- EXERCISE REQUIREMENTS
Starting from the line that contains "[Email to a Friend] (80, 1098)", give back every line through the end of the listing exactly as written and no other line.

- DATASET ENTRIES
----

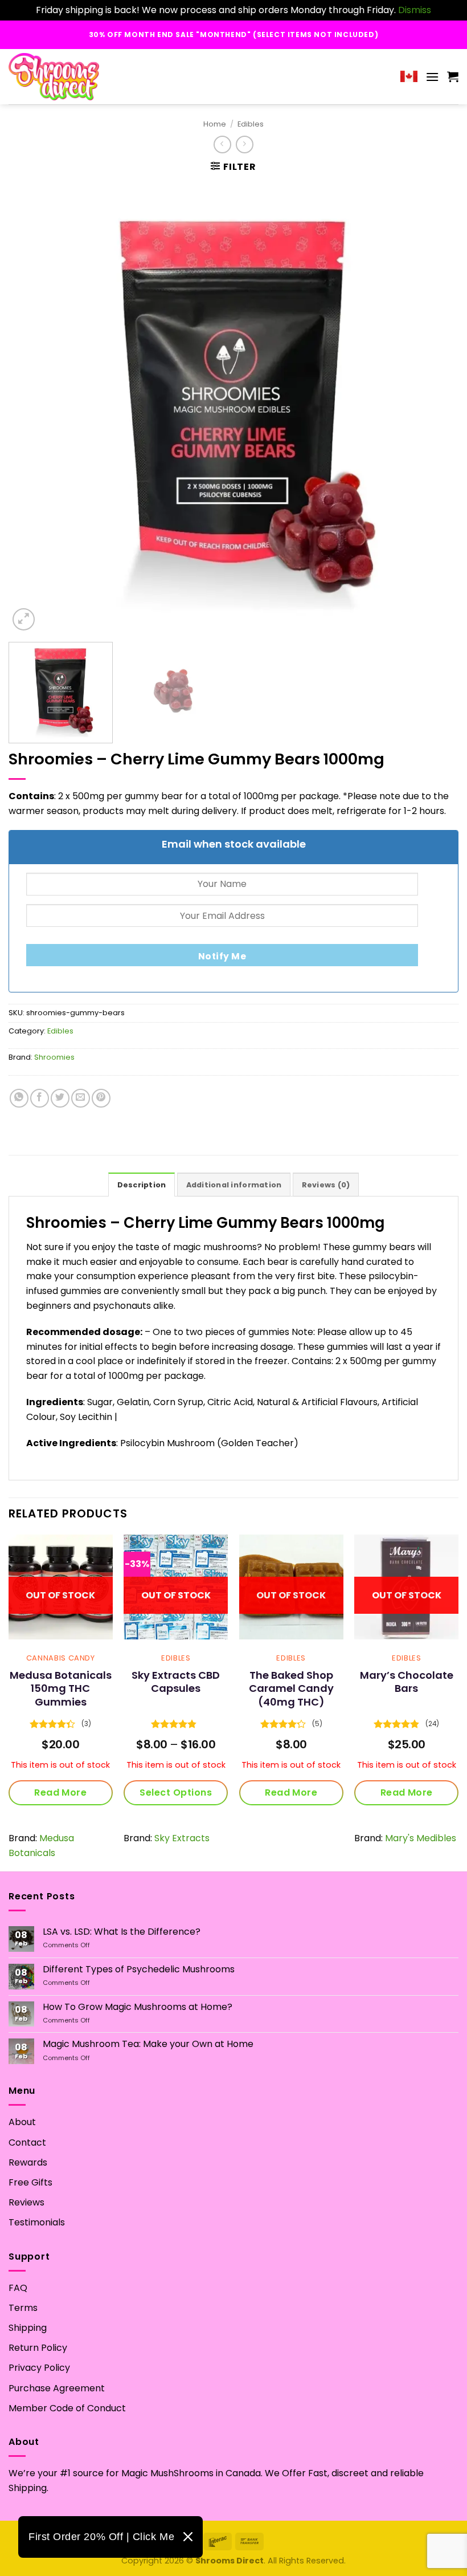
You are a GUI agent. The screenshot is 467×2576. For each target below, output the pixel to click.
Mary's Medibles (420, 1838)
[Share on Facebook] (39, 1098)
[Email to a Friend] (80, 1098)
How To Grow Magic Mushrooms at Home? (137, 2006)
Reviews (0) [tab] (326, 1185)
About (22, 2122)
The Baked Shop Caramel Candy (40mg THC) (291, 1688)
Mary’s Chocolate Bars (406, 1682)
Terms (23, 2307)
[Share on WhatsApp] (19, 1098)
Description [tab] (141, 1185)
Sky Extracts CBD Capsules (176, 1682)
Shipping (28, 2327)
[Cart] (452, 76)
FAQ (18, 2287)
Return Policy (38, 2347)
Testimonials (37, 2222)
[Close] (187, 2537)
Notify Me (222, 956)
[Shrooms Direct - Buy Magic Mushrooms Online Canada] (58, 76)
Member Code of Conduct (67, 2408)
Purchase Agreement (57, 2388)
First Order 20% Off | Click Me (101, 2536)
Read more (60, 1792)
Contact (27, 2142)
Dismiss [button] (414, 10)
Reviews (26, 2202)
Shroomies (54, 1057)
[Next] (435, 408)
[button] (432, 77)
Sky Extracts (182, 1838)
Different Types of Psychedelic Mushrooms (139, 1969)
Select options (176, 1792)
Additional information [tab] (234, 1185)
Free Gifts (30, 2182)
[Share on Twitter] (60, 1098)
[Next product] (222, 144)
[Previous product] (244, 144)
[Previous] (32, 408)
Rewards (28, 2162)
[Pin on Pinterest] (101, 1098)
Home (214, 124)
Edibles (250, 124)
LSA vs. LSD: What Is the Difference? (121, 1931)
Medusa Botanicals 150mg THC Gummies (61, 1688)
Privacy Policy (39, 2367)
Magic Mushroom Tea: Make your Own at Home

----

- TASK ANSWER
[Email to a Friend] (80, 1098)
How To Grow Magic Mushrooms at Home? (137, 2006)
Reviews (0) [tab] (326, 1185)
About (22, 2122)
The Baked Shop Caramel Candy (40mg THC) (291, 1688)
Mary’s Chocolate Bars (406, 1682)
Terms (23, 2307)
[Share on WhatsApp] (19, 1098)
Description [tab] (141, 1185)
Sky Extracts CBD Capsules (176, 1682)
Shipping (28, 2327)
[Cart] (452, 76)
FAQ (18, 2287)
Return Policy (38, 2347)
Testimonials (37, 2222)
[Close] (187, 2537)
Notify Me (222, 956)
[Shrooms Direct - Buy Magic Mushrooms Online Canada] (58, 76)
Member Code of Conduct (67, 2408)
Purchase Agreement (57, 2388)
First Order 20% Off | Click Me (101, 2536)
Read more (60, 1792)
Contact (27, 2142)
Dismiss [button] (414, 10)
Reviews (26, 2202)
Shroomies (54, 1057)
[Next] (435, 408)
[button] (432, 77)
Sky Extracts (182, 1838)
Different Types of Psychedelic Mushrooms (139, 1969)
Select options (176, 1792)
Additional information [tab] (234, 1185)
Free Gifts (30, 2182)
[Share on Twitter] (60, 1098)
[Next product] (222, 144)
[Previous product] (244, 144)
[Previous] (32, 408)
Rewards (28, 2162)
[Pin on Pinterest] (101, 1098)
Home (214, 124)
Edibles (250, 124)
LSA vs. LSD: What Is the Difference? (121, 1931)
Medusa Botanicals 150mg THC Gummies (61, 1688)
Privacy Policy (39, 2367)
Magic Mushroom Tea: Make your Own at Home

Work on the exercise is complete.